Last month, health secretary Jeremy Hunt announced the government’s target of trying to make England a world leader in elderly care.

However, the Local Government Association and Association of Directors of Adult Social Services (ADASS) have doubted the government’s pledge by stating that the current problems with social care need to be solved first.

Today it has been reported that Jeremy Hunt will be expanding on the aim in a speech later. He will announce at the annual ADASS conference in Eastbourne a £50m fund for hospitals and care homes to help pay for improvements to help patients with dementia. These could include things such as hi-tech lighting, smells and sound to stimulate those with the condition.

However, the target looks ever more unrealistic when analysis shows that the social care budget has been reduced by nearly £2bn in the past two years and there are predictions that the funding gap will get worse in the coming years, due to the growing demands of the ageing population.

One idea the government is considering is reforming the system to cap the costs individuals have to pay, put forward by the Dilnot Commission last year. However, this has been criticised as doing nothing to solve the funding problem.

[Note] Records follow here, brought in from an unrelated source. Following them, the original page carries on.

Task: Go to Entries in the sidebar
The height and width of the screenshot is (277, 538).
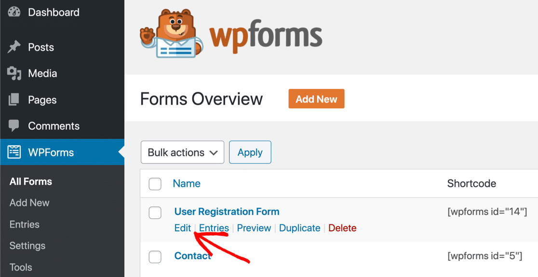Action: tap(25, 224)
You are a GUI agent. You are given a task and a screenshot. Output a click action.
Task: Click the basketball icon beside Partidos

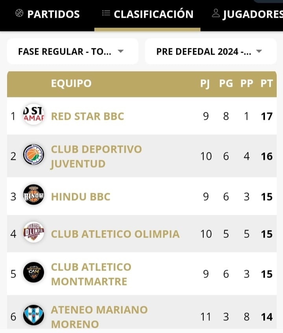pyautogui.click(x=19, y=13)
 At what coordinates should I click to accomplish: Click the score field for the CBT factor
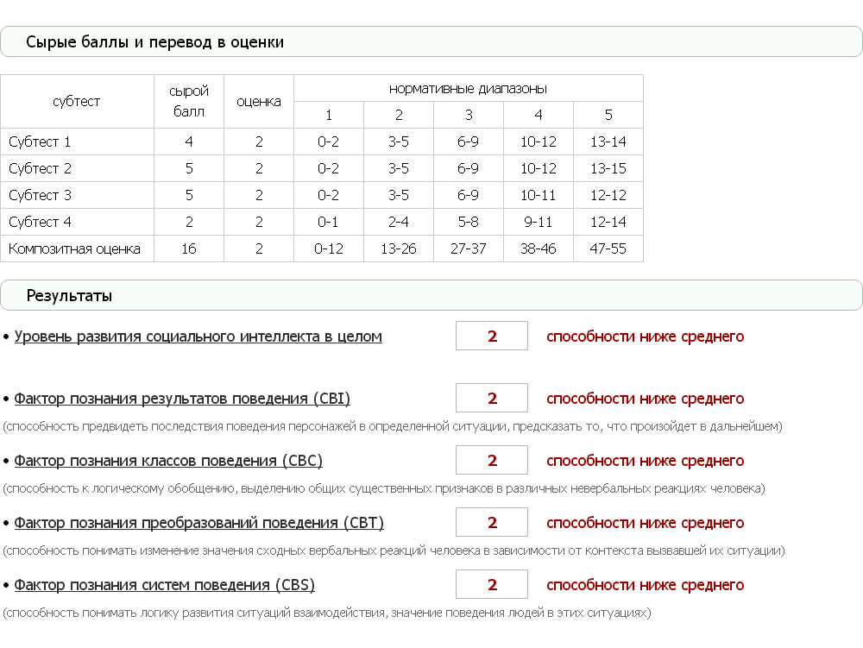(x=492, y=523)
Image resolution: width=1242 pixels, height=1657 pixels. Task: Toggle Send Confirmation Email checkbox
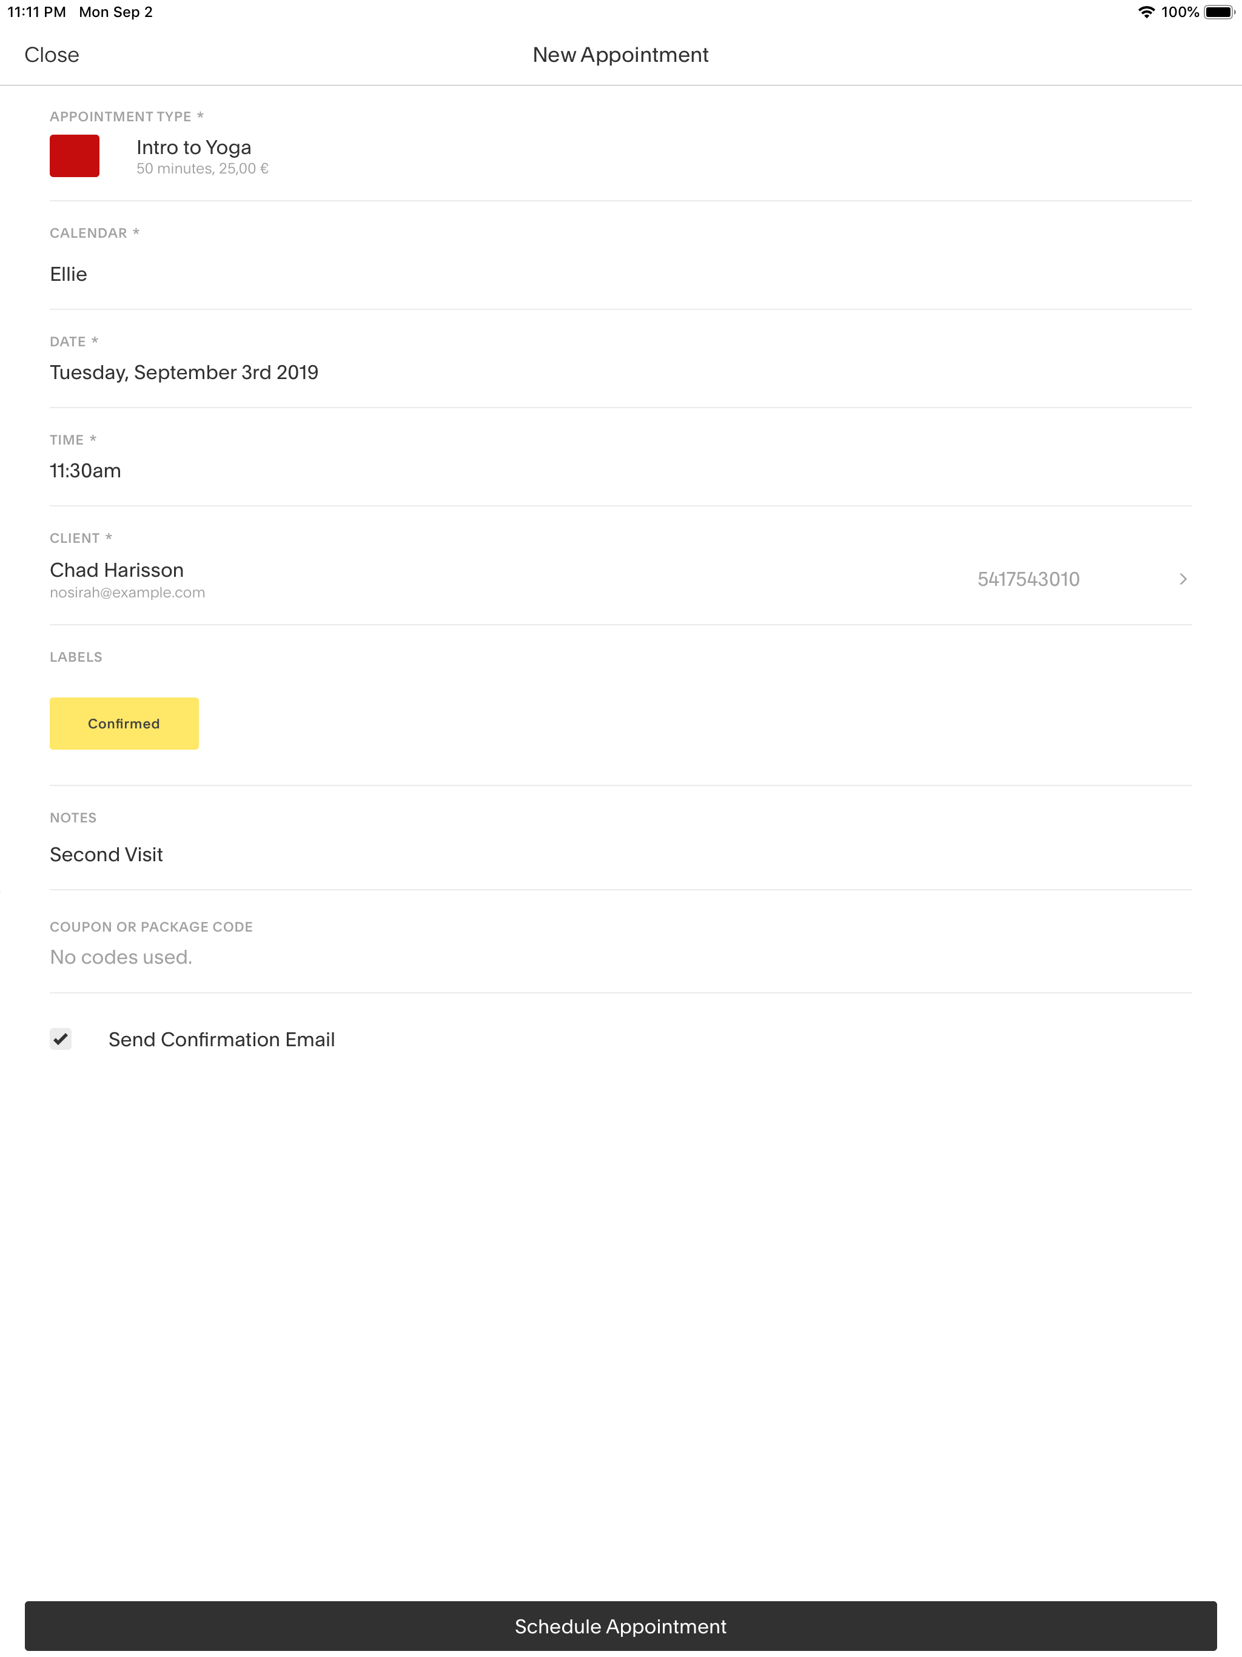coord(61,1039)
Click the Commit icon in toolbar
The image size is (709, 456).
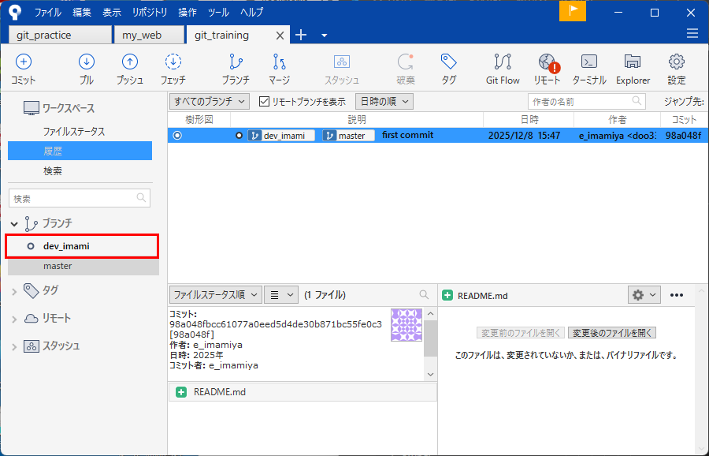pos(24,63)
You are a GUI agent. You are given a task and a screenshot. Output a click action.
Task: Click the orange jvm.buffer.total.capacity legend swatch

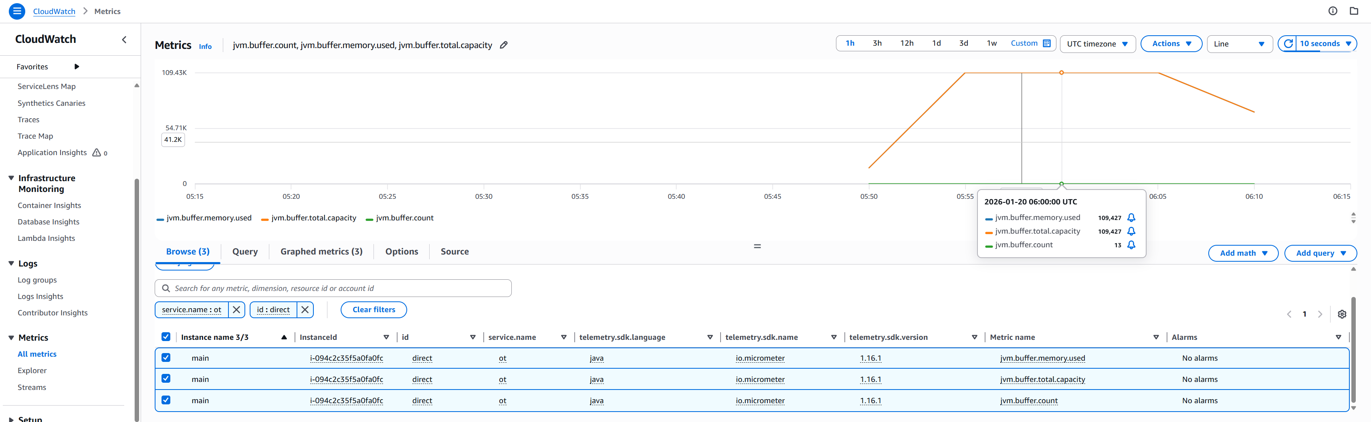[x=265, y=219]
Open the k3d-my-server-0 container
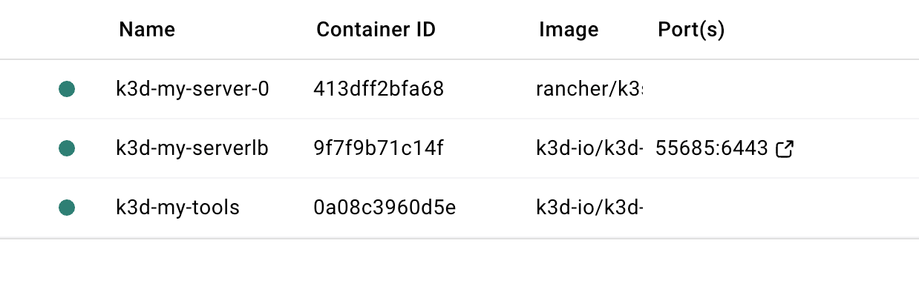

It has been argued that, before we can even consider achieving the status of being a world leader in elderly care, action needs to be taken to resolve the funding crisis which threatens the ability of social care services to provide the daily services that elderly people need.

We, as a firm, are seeing various issues arising in relation to elderly care; from a lack of dignity in care provided to failures in basic nursing care that cause elderly patients to suffer from avoidable problems, such as pressure sores, which are extremely painful and can be difficult to heal. We are keen for the government to focus on elderly care to try and resolve some of these issues and hope that this announcement from the government will take us closer to achieving this aim.